Can the attorney represent the individual members and form the new LLC? Very likely yes, provided that all the clients involved provide informed consent waiving the conflict. The RPCs provide that the attorney may be able to represent clients even where a conflict exists in some circumstances, if the clients provide informed consent by confirming in writing that they want the attorney to represent them anyway, despite the conflict.

What about when an attorney no longer represents a client? For example, what if Wickham Enterprises asks the attorney to file a breach of contract lawsuit against Darcy Unlimited, Inc.? The attorney represented Darcey Unlimited in many breach of contract cases, up until two years ago, when Darcy Unlimited fired the attorney and hired a different law firm with nicer conference rooms. Can the attorney represent Wickham Enterprises in a lawsuit against its former client? Does the attorney need to obtain informed consent from Darcy Unlimited? As with many matters involving legal ethics, it depends.

An attorney’s duties to a client under the RPCs do not end upon the termination of the attorney-client relationship. The attorney’s duty to maintain confidentiality continues, for example, even after the attorney-client relationship is terminated. However, the RPCs do not impose on attorneys the same duties toward former clients as current clients. For example, an attorney is not required to obtain the informed consent of a former client in all of the circumstances in which that consent would be required if that client was a current client.
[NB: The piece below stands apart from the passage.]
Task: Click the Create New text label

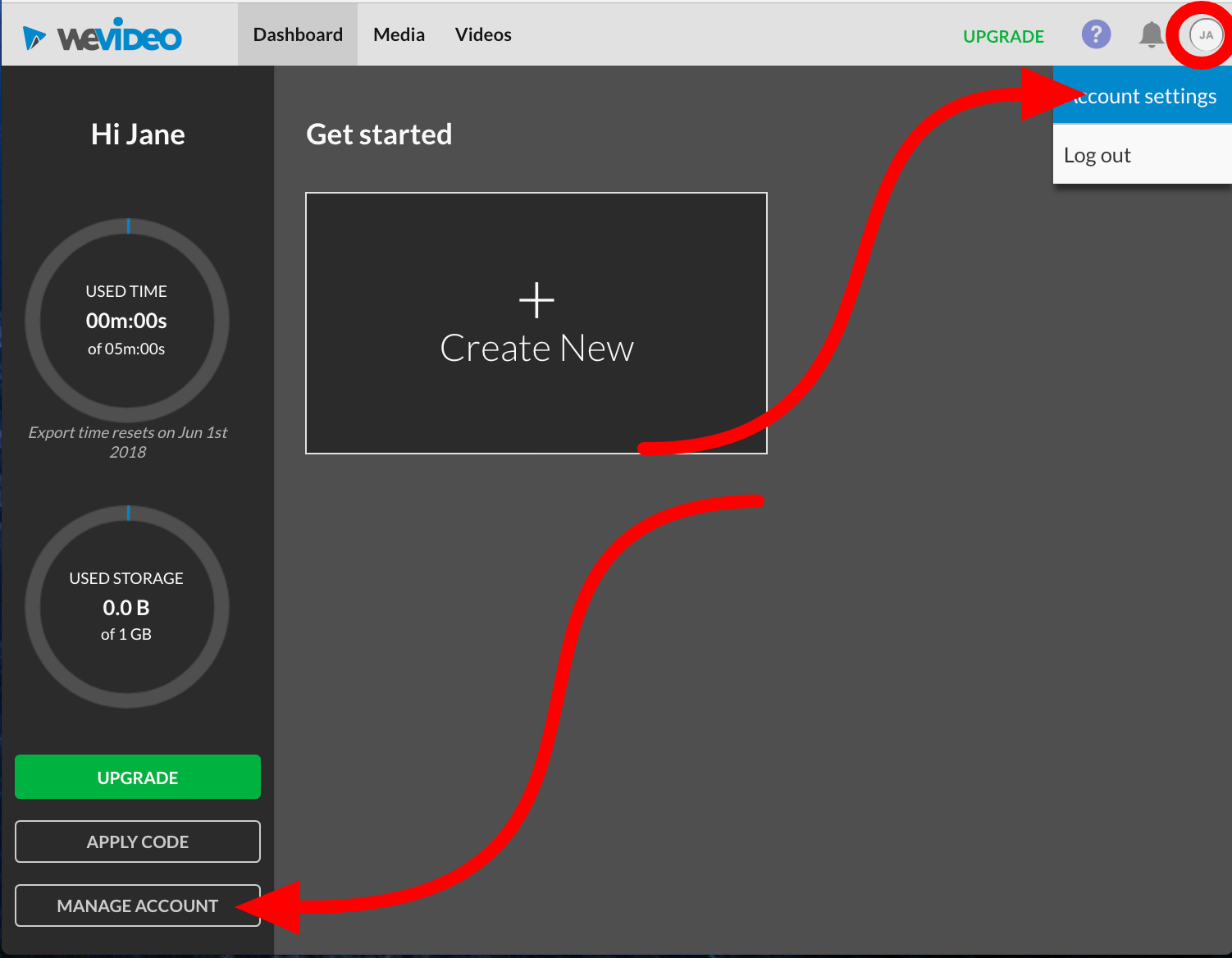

The Washington Supreme Court recently addressed the circumstances in which a matter involving a former client is “substantially related” to a new client’s matter. If matters are substantially related, an attorney would be required to obtain the informed consent of the former client before proceeding with representation of the new client. In its May 2020 decision in Plein v. USAA Casualty Insurance Co.,  195 Wn.2d 677, 463 P.3d 728 (2020), the court analyzed facts somewhat similar to the above hypothetical involving Darcy Unlimited. In Plein, a law firm represented the insurance company USAA in bad faith insurance litigation for a number of years. After the law firm no longer represented USAA, the same firm filed a lawsuit on behalf of a new client against USAA, alleging claims similar to those the law firm used to defend the insurance company against.

USAA argued that the RPCs required its former attorneys to obtain its informed consent before representing clients in a lawsuit against the company. (Perhaps no surprise that USAA did not want its former attorney representing a client in a lawsuit against the company.) The Washington Supreme Court disagreed with USAA. The court ruled that the RPCs did not require USAA’s consent to the law firm’s representation of the plaintiffs in the case, even though the new client’s matter was the same type of case that the law firm handled for the insurance company. The court reasoned that while it was the same type of case, the new matter was not substantially related to the work the law firm did on behalf of the insurance company because the new matter involved different facts from the earlier cases.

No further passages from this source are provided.